= Beginning of Section =

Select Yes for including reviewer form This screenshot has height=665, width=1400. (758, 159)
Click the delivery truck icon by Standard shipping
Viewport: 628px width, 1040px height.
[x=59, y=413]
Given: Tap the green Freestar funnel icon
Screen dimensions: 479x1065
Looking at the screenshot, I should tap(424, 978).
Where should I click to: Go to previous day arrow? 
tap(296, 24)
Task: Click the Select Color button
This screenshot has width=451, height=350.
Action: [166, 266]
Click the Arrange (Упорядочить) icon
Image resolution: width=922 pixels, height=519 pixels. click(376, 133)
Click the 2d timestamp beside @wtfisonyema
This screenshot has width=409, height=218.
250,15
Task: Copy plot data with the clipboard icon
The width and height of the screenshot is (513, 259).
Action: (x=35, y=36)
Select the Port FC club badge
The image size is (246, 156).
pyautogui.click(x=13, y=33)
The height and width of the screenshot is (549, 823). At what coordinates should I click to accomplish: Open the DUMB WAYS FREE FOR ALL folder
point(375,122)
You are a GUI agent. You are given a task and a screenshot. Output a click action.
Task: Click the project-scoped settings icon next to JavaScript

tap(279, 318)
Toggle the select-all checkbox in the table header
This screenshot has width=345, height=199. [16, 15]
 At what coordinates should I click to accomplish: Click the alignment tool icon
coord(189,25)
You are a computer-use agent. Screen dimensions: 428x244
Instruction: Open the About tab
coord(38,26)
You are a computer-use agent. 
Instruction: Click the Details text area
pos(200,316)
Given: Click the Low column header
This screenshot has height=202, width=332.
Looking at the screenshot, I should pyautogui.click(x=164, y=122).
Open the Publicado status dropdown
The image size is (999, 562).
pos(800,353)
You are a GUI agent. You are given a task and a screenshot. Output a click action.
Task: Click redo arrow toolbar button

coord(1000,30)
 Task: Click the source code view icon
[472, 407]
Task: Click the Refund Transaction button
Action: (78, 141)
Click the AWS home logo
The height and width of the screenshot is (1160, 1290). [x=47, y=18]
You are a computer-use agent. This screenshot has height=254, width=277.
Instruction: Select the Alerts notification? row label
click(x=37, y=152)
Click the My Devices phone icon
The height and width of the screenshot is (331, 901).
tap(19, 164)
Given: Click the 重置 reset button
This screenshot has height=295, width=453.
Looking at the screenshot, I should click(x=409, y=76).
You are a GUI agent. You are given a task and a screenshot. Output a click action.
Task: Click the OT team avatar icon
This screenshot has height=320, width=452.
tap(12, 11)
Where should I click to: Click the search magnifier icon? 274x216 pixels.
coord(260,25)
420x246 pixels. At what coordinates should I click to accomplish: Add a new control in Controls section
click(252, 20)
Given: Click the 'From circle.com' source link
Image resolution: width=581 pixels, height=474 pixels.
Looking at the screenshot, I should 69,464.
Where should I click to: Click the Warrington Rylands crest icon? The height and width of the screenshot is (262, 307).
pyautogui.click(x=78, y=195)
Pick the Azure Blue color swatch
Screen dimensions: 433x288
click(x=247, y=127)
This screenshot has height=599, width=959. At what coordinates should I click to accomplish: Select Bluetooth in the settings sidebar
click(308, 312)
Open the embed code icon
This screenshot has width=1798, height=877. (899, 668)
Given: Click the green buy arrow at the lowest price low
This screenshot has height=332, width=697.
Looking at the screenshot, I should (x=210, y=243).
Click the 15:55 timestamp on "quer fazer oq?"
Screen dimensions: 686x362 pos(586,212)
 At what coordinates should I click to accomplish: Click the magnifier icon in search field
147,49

= End of Section =

### EXERCISE DETAILS
Print out the complete data above, character for character.

### OUTPUT
Select Yes for including reviewer form This screenshot has height=665, width=1400. (758, 159)
Click the delivery truck icon by Standard shipping
Viewport: 628px width, 1040px height.
[x=59, y=413]
Given: Tap the green Freestar funnel icon
Screen dimensions: 479x1065
Looking at the screenshot, I should tap(424, 978).
Where should I click to: Go to previous day arrow? 
tap(296, 24)
Task: Click the Select Color button
This screenshot has width=451, height=350.
Action: [166, 266]
Click the Arrange (Упорядочить) icon
Image resolution: width=922 pixels, height=519 pixels. click(376, 133)
Click the 2d timestamp beside @wtfisonyema
This screenshot has width=409, height=218.
250,15
Task: Copy plot data with the clipboard icon
The width and height of the screenshot is (513, 259).
Action: (x=35, y=36)
Select the Port FC club badge
The image size is (246, 156).
pyautogui.click(x=13, y=33)
The height and width of the screenshot is (549, 823). At what coordinates should I click to accomplish: Open the DUMB WAYS FREE FOR ALL folder
point(375,122)
You are a GUI agent. You are given a task and a screenshot. Output a click action.
Task: Click the project-scoped settings icon next to JavaScript

tap(279, 318)
Toggle the select-all checkbox in the table header
This screenshot has width=345, height=199. [16, 15]
 At what coordinates should I click to accomplish: Click the alignment tool icon
coord(189,25)
You are a computer-use agent. Screen dimensions: 428x244
Instruction: Open the About tab
coord(38,26)
You are a computer-use agent. 
Instruction: Click the Details text area
pos(200,316)
Given: Click the Low column header
This screenshot has height=202, width=332.
Looking at the screenshot, I should pyautogui.click(x=164, y=122).
Open the Publicado status dropdown
The image size is (999, 562).
pos(800,353)
You are a GUI agent. You are given a task and a screenshot. Output a click action.
Task: Click redo arrow toolbar button

coord(1000,30)
 Task: Click the source code view icon
[472, 407]
Task: Click the Refund Transaction button
Action: (78, 141)
Click the AWS home logo
The height and width of the screenshot is (1160, 1290). [x=47, y=18]
You are a computer-use agent. This screenshot has height=254, width=277.
Instruction: Select the Alerts notification? row label
click(x=37, y=152)
Click the My Devices phone icon
The height and width of the screenshot is (331, 901).
tap(19, 164)
Given: Click the 重置 reset button
This screenshot has height=295, width=453.
Looking at the screenshot, I should click(x=409, y=76).
You are a GUI agent. You are given a task and a screenshot. Output a click action.
Task: Click the OT team avatar icon
This screenshot has height=320, width=452.
tap(12, 11)
Where should I click to: Click the search magnifier icon? 274x216 pixels.
coord(260,25)
420x246 pixels. At what coordinates should I click to accomplish: Add a new control in Controls section
click(252, 20)
Given: Click the 'From circle.com' source link
Image resolution: width=581 pixels, height=474 pixels.
Looking at the screenshot, I should 69,464.
Where should I click to: Click the Warrington Rylands crest icon? The height and width of the screenshot is (262, 307).
pyautogui.click(x=78, y=195)
Pick the Azure Blue color swatch
Screen dimensions: 433x288
click(x=247, y=127)
This screenshot has height=599, width=959. At what coordinates should I click to accomplish: Select Bluetooth in the settings sidebar
click(308, 312)
Open the embed code icon
This screenshot has width=1798, height=877. (899, 668)
Given: Click the green buy arrow at the lowest price low
This screenshot has height=332, width=697.
Looking at the screenshot, I should (x=210, y=243).
Click the 15:55 timestamp on "quer fazer oq?"
Screen dimensions: 686x362 pos(586,212)
 At what coordinates should I click to accomplish: Click the magnifier icon in search field
147,49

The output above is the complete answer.